** start RAW RECORDS **

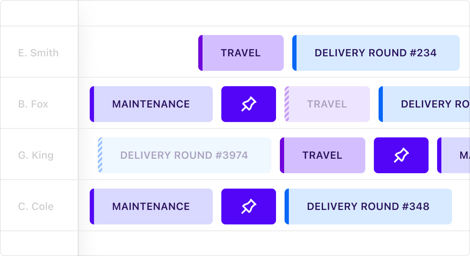The image size is (470, 256).
Task: Toggle the pending DELIVERY ROUND #3974 for G. King
Action: tap(184, 155)
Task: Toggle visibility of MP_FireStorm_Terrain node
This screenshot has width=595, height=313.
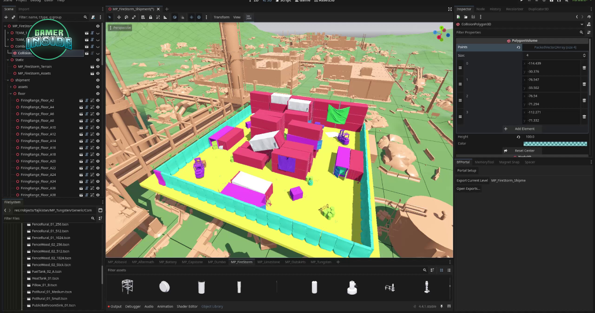Action: [x=98, y=67]
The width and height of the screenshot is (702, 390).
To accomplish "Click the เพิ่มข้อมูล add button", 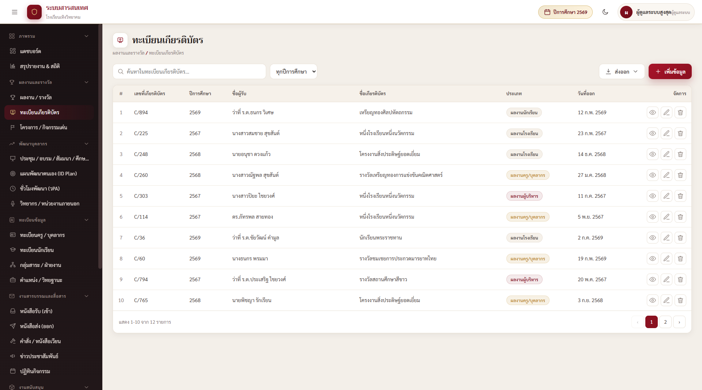I will 670,71.
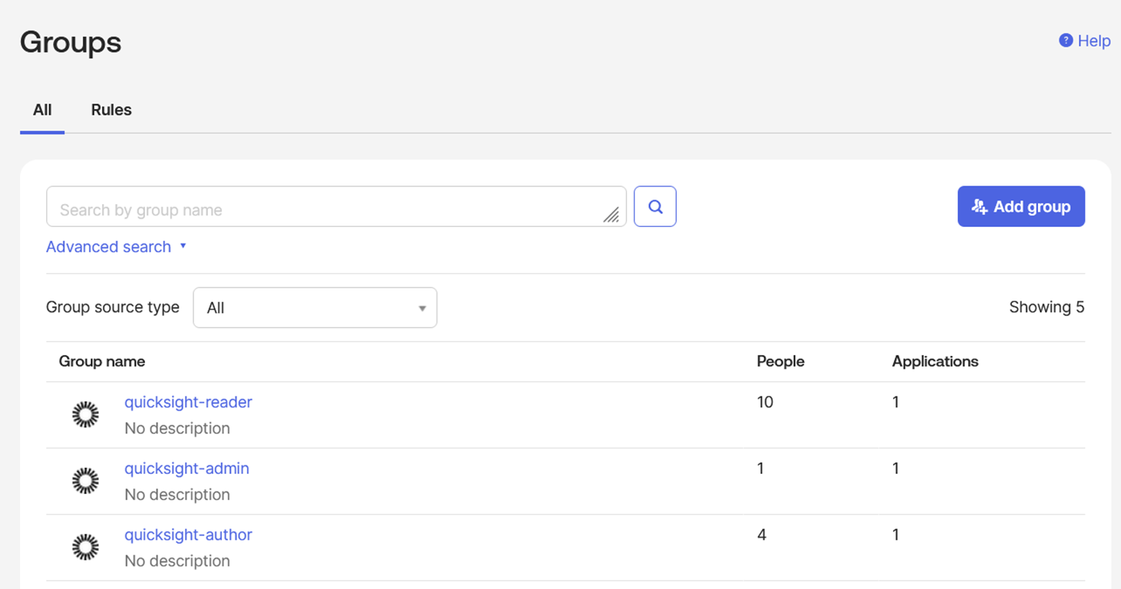1121x589 pixels.
Task: Click the Applications column header
Action: point(935,361)
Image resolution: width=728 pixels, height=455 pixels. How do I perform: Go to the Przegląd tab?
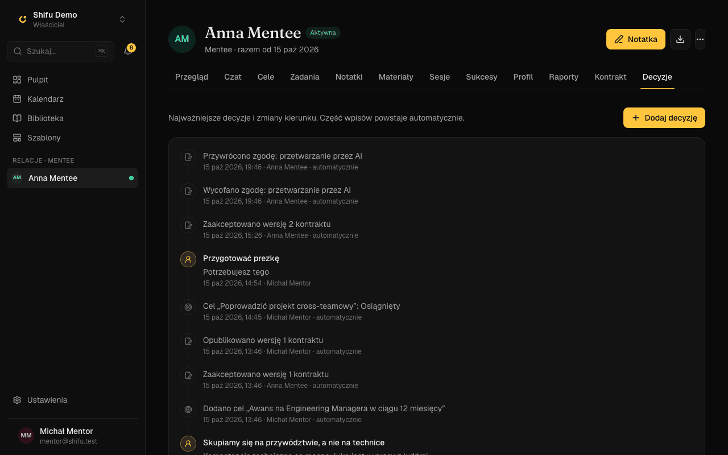192,77
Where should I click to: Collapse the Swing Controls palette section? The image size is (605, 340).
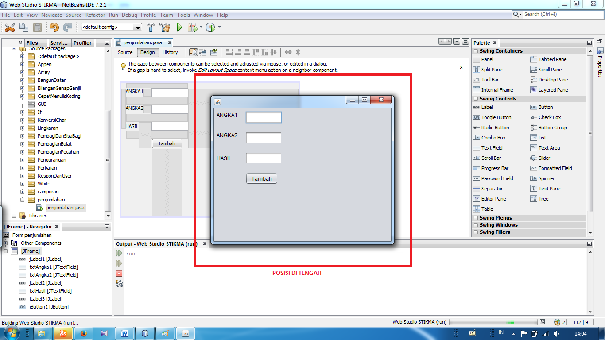point(476,99)
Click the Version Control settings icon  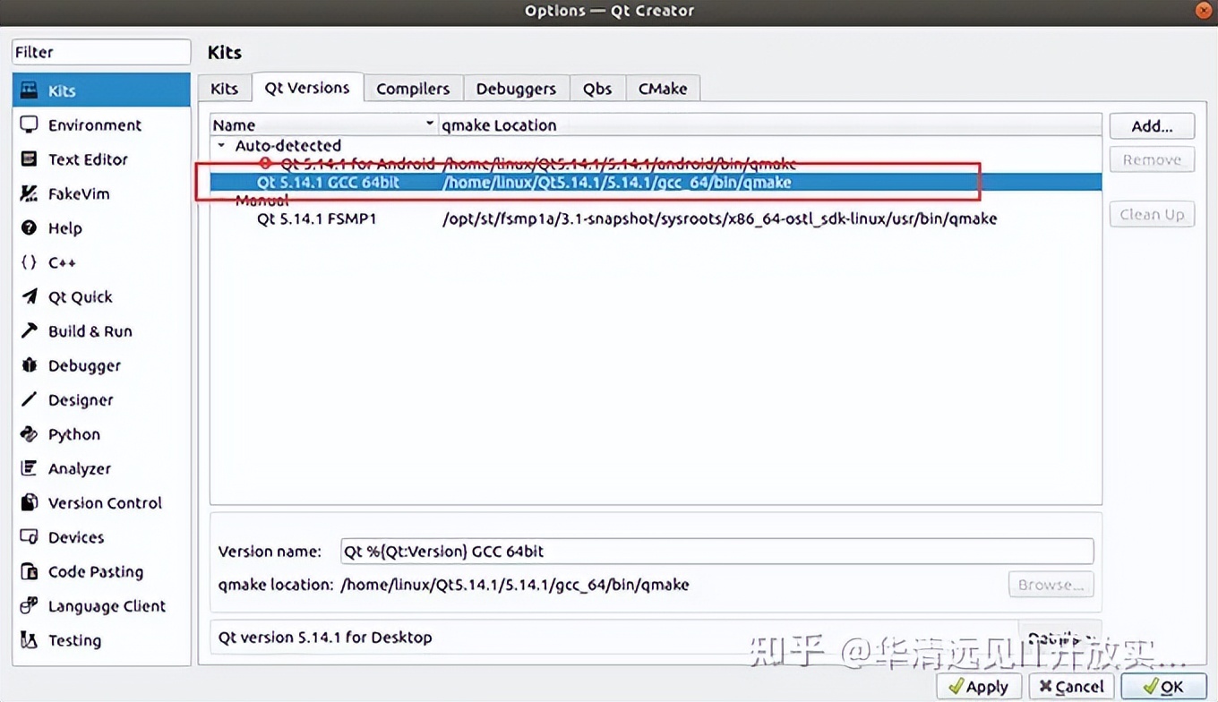click(x=105, y=502)
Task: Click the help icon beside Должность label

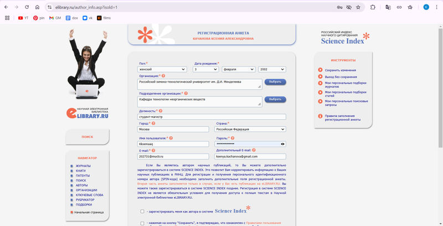Action: 161,111
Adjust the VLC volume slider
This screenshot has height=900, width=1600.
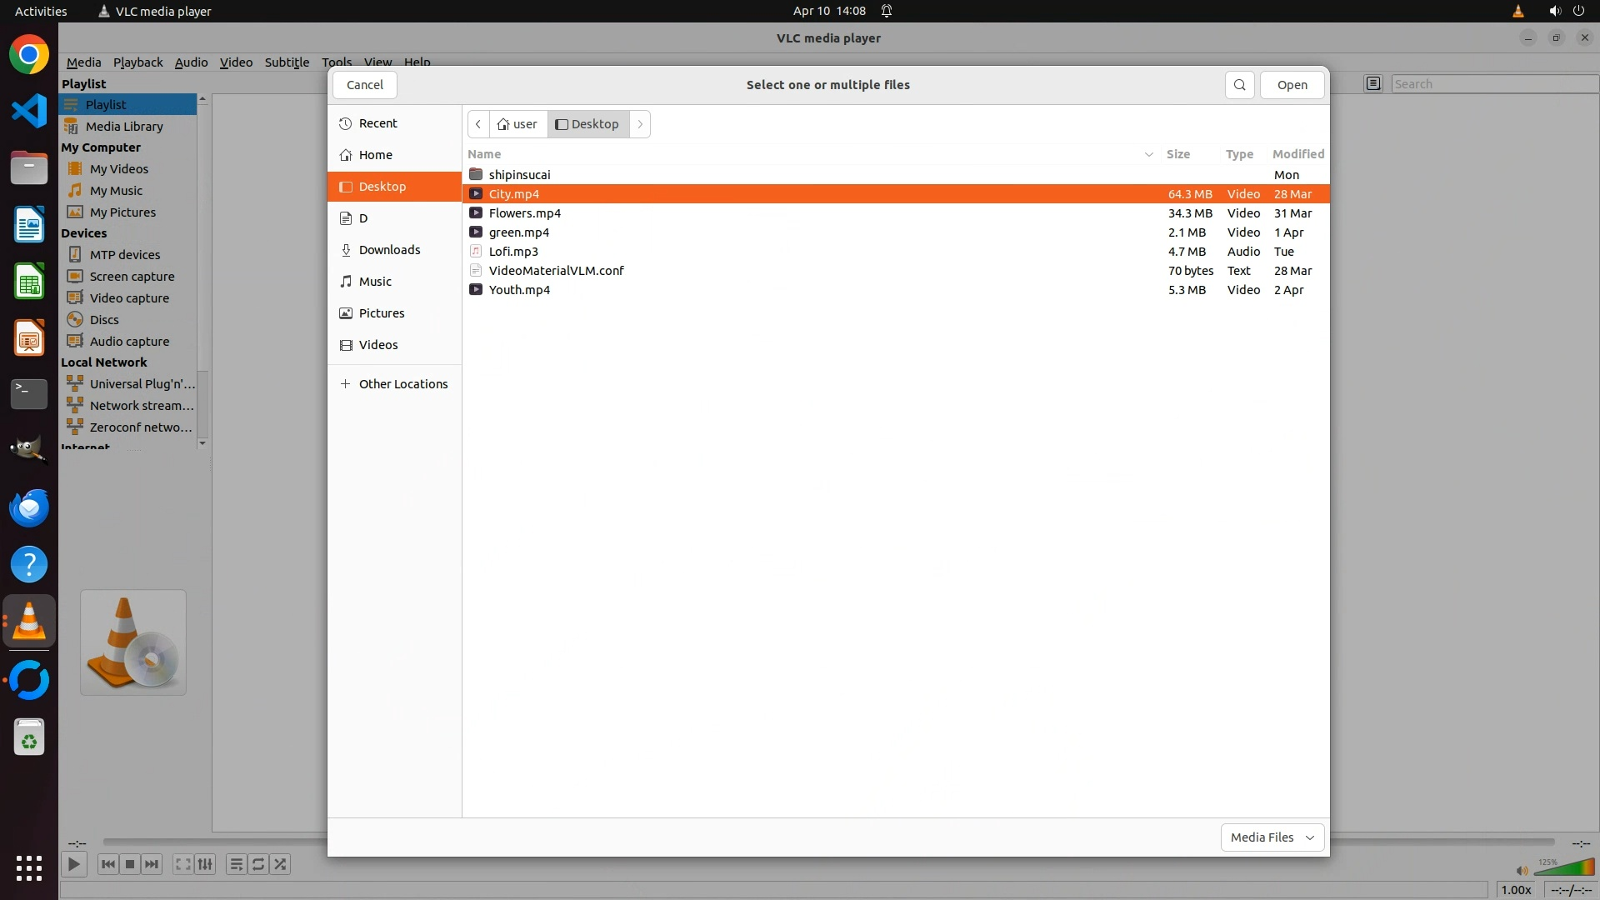pos(1563,868)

** end RAW RECORDS **

▶ YOUR INSTRUCTIONS:
Count the lines in the material above that contain the string "Toggle", treating case as significant. Give only the number.

▶ THE RESULT:
2